+++ Data +++
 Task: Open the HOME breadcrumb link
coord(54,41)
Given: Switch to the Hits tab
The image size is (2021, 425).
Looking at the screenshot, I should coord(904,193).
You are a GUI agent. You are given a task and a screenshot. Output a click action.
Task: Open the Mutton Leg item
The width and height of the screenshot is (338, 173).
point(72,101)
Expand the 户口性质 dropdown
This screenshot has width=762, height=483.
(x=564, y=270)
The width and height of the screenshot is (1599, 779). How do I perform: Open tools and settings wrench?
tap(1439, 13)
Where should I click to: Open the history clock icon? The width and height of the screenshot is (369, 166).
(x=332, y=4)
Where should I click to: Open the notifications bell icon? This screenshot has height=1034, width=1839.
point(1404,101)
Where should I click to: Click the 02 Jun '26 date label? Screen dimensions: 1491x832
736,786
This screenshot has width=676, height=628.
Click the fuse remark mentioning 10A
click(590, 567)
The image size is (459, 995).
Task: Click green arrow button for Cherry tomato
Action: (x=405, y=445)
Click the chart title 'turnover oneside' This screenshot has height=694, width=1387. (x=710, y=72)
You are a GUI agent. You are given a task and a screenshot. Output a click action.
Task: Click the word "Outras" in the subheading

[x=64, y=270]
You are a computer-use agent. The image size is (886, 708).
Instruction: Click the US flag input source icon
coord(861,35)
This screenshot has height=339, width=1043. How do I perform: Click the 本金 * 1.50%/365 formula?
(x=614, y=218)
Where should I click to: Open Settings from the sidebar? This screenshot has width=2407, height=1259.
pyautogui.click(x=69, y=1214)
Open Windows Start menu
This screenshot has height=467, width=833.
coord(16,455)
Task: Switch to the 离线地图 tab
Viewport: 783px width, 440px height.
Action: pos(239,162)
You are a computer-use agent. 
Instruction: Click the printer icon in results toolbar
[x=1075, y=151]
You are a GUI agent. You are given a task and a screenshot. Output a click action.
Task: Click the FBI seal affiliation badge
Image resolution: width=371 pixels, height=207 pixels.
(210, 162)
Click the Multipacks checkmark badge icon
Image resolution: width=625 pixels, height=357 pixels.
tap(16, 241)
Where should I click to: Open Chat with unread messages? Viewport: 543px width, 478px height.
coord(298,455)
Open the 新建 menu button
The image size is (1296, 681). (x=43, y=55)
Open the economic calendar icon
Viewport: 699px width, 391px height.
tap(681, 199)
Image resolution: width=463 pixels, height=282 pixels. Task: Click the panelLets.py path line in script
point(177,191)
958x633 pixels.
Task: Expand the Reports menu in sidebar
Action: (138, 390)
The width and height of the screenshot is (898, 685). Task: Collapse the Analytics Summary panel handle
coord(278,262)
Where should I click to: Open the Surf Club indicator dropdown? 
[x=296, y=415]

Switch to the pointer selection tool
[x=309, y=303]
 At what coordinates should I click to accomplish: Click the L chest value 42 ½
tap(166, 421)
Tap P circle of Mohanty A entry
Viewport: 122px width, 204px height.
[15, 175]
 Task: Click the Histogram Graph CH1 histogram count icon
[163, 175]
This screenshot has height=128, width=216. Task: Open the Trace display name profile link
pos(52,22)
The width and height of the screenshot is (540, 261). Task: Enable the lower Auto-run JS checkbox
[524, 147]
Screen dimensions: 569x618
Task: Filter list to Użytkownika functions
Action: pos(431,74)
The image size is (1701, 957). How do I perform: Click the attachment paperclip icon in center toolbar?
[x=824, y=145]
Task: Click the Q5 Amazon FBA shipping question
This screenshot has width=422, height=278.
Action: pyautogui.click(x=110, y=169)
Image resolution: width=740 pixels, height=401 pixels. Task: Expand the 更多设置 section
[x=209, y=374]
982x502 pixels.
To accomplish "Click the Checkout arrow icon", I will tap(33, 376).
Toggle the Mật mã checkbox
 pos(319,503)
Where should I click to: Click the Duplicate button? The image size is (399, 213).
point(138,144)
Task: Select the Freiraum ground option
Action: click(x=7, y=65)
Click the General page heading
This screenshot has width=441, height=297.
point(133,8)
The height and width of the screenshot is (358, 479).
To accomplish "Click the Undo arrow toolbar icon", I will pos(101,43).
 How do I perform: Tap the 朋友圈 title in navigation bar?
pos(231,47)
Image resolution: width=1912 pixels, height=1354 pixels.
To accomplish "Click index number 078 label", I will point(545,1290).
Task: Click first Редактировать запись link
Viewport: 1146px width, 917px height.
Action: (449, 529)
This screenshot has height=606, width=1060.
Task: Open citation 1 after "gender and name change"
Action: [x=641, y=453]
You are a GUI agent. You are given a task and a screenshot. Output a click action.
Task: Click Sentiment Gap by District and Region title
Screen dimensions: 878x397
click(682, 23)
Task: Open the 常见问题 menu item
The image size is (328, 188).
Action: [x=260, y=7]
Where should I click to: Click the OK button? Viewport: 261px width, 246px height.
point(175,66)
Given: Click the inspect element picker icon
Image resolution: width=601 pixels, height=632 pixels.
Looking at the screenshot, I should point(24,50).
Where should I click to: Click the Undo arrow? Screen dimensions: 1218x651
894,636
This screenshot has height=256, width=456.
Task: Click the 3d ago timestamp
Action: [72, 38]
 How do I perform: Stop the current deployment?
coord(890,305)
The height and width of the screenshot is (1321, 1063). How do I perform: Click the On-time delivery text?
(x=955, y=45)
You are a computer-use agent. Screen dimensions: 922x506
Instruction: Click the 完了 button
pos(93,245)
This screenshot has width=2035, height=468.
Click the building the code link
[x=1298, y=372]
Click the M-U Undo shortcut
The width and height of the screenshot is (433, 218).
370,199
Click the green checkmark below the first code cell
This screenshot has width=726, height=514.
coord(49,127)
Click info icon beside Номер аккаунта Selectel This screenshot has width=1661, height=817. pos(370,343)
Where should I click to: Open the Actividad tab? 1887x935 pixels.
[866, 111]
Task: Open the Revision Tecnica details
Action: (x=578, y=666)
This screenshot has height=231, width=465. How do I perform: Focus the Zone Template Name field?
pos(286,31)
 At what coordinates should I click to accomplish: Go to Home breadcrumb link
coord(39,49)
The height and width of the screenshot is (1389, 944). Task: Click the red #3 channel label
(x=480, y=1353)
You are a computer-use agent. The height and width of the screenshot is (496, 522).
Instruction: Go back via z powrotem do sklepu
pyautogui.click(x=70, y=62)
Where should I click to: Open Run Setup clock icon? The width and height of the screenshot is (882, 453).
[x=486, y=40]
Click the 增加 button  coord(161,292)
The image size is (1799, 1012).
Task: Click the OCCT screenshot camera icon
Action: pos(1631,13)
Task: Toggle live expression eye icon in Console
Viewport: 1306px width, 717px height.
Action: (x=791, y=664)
+++
• **Set task**
Lay out all of the entries above as a numbered list, one item per line, with blank lines dropped.

• **Response to this task**
1.  Task: Open the HOME breadcrumb link
2. coord(54,41)
3. Given: Switch to the Hits tab
4. The image size is (2021, 425).
5. Looking at the screenshot, I should coord(904,193).
6. You are a GUI agent. You are given a task and a screenshot. Output a click action.
7. Task: Open the Mutton Leg item
8. The width and height of the screenshot is (338, 173).
9. point(72,101)
10. Expand the 户口性质 dropdown
11. This screenshot has width=762, height=483.
12. (x=564, y=270)
13. The width and height of the screenshot is (1599, 779). How do I perform: Open tools and settings wrench?
14. tap(1439, 13)
15. Where should I click to: Open the history clock icon? The width and height of the screenshot is (369, 166).
16. (x=332, y=4)
17. Where should I click to: Open the notifications bell icon? This screenshot has height=1034, width=1839.
18. point(1404,101)
19. Where should I click to: Click the 02 Jun '26 date label? Screen dimensions: 1491x832
20. 736,786
21. This screenshot has width=676, height=628.
22. Click the fuse remark mentioning 10A
23. click(590, 567)
24. The image size is (459, 995).
25. Task: Click green arrow button for Cherry tomato
26. Action: (x=405, y=445)
27. Click the chart title 'turnover oneside' This screenshot has height=694, width=1387. (x=710, y=72)
28. You are a GUI agent. You are given a task and a screenshot. Output a click action.
29. Task: Click the word "Outras" in the subheading
30. [x=64, y=270]
31. You are a computer-use agent. The image size is (886, 708).
32. Instruction: Click the US flag input source icon
33. coord(861,35)
34. This screenshot has height=339, width=1043. How do I perform: Click the 本金 * 1.50%/365 formula?
35. (x=614, y=218)
36. Where should I click to: Open Settings from the sidebar? This screenshot has width=2407, height=1259.
37. pyautogui.click(x=69, y=1214)
38. Open Windows Start menu
39. This screenshot has height=467, width=833.
40. coord(16,455)
41. Task: Switch to the 离线地图 tab
42. Viewport: 783px width, 440px height.
43. Action: pos(239,162)
44. You are a computer-use agent. 
45. Instruction: Click the printer icon in results toolbar
46. [x=1075, y=151]
47. You are a GUI agent. You are given a task and a screenshot. Output a click action.
48. Task: Click the FBI seal affiliation badge
49. Image resolution: width=371 pixels, height=207 pixels.
50. (210, 162)
51. Click the Multipacks checkmark badge icon
52. Image resolution: width=625 pixels, height=357 pixels.
53. tap(16, 241)
54. Where should I click to: Open Chat with unread messages? Viewport: 543px width, 478px height.
55. coord(298,455)
56. Open the 新建 menu button
57. The image size is (1296, 681). (x=43, y=55)
58. Open the economic calendar icon
59. Viewport: 699px width, 391px height.
60. tap(681, 199)
61. Image resolution: width=463 pixels, height=282 pixels. Task: Click the panelLets.py path line in script
62. point(177,191)
63. 958x633 pixels.
64. Task: Expand the Reports menu in sidebar
65. Action: (138, 390)
66. The width and height of the screenshot is (898, 685). Task: Collapse the Analytics Summary panel handle
67. coord(278,262)
68. Where should I click to: Open the Surf Club indicator dropdown? 
69. [x=296, y=415]
70. Switch to the pointer selection tool
71. [x=309, y=303]
72.  At what coordinates should I click to accomplish: Click the L chest value 42 ½
73. tap(166, 421)
74. Tap P circle of Mohanty A entry
75. Viewport: 122px width, 204px height.
76. [15, 175]
77.  Task: Click the Histogram Graph CH1 histogram count icon
78. [163, 175]
79. This screenshot has height=128, width=216. Task: Open the Trace display name profile link
80. pos(52,22)
81. The width and height of the screenshot is (540, 261). Task: Enable the lower Auto-run JS checkbox
82. [524, 147]
83. Screen dimensions: 569x618
84. Task: Filter list to Użytkownika functions
85. Action: pos(431,74)
86. The image size is (1701, 957). How do I perform: Click the attachment paperclip icon in center toolbar?
87. [x=824, y=145]
88. Task: Click the Q5 Amazon FBA shipping question
89. This screenshot has width=422, height=278.
90. Action: pyautogui.click(x=110, y=169)
91. Image resolution: width=740 pixels, height=401 pixels. Task: Expand the 更多设置 section
92. [x=209, y=374]
93. 982x502 pixels.
94. To accomplish "Click the Checkout arrow icon", I will tap(33, 376).
95. Toggle the Mật mã checkbox
96.  pos(319,503)
97. Where should I click to: Click the Duplicate button? The image size is (399, 213).
98. point(138,144)
99. Task: Select the Freiraum ground option
100. Action: click(x=7, y=65)
101. Click the General page heading
102. This screenshot has width=441, height=297.
103. point(133,8)
104. The height and width of the screenshot is (358, 479).
105. To accomplish "Click the Undo arrow toolbar icon", I will pos(101,43).
106.  How do I perform: Tap the 朋友圈 title in navigation bar?
107. pos(231,47)
108. Image resolution: width=1912 pixels, height=1354 pixels.
109. To accomplish "Click index number 078 label", I will point(545,1290).
110. Task: Click first Редактировать запись link
111. Viewport: 1146px width, 917px height.
112. Action: (449, 529)
113. This screenshot has height=606, width=1060.
114. Task: Open citation 1 after "gender and name change"
115. Action: [x=641, y=453]
116. You are a GUI agent. You are given a task and a screenshot. Output a click action.
117. Task: Click Sentiment Gap by District and Region title
118. Screen dimensions: 878x397
119. click(682, 23)
120. Task: Open the 常见问题 menu item
121. The image size is (328, 188).
122. Action: [x=260, y=7]
123. Where should I click to: Click the OK button? Viewport: 261px width, 246px height.
124. point(175,66)
125. Given: Click the inspect element picker icon
126. Image resolution: width=601 pixels, height=632 pixels.
127. Looking at the screenshot, I should point(24,50).
128. Where should I click to: Click the Undo arrow? Screen dimensions: 1218x651
129. 894,636
130. This screenshot has height=256, width=456.
131. Task: Click the 3d ago timestamp
132. Action: [72, 38]
133.  How do I perform: Stop the current deployment?
134. coord(890,305)
135. The height and width of the screenshot is (1321, 1063). How do I perform: Click the On-time delivery text?
136. (x=955, y=45)
137. You are a computer-use agent. Screen dimensions: 922x506
138. Instruction: Click the 完了 button
139. pos(93,245)
140. This screenshot has width=2035, height=468.
141. Click the building the code link
142. [x=1298, y=372]
143. Click the M-U Undo shortcut
144. The width and height of the screenshot is (433, 218).
145. 370,199
146. Click the green checkmark below the first code cell
147. This screenshot has width=726, height=514.
148. coord(49,127)
149. Click info icon beside Номер аккаунта Selectel This screenshot has width=1661, height=817. pos(370,343)
150. Where should I click to: Open the Actividad tab? 1887x935 pixels.
151. [866, 111]
152. Task: Open the Revision Tecnica details
153. Action: (x=578, y=666)
154. This screenshot has height=231, width=465. How do I perform: Focus the Zone Template Name field?
155. pos(286,31)
156.  At what coordinates should I click to accomplish: Go to Home breadcrumb link
157. coord(39,49)
158. The height and width of the screenshot is (1389, 944). Task: Click the red #3 channel label
159. (x=480, y=1353)
160. You are a computer-use agent. The height and width of the screenshot is (496, 522).
161. Instruction: Go back via z powrotem do sklepu
162. pyautogui.click(x=70, y=62)
163. Where should I click to: Open Run Setup clock icon? The width and height of the screenshot is (882, 453).
164. [x=486, y=40]
165. Click the 增加 button  coord(161,292)
166. The image size is (1799, 1012).
167. Task: Click the OCCT screenshot camera icon
168. Action: pos(1631,13)
169. Task: Toggle live expression eye icon in Console
170. Viewport: 1306px width, 717px height.
171. Action: (x=791, y=664)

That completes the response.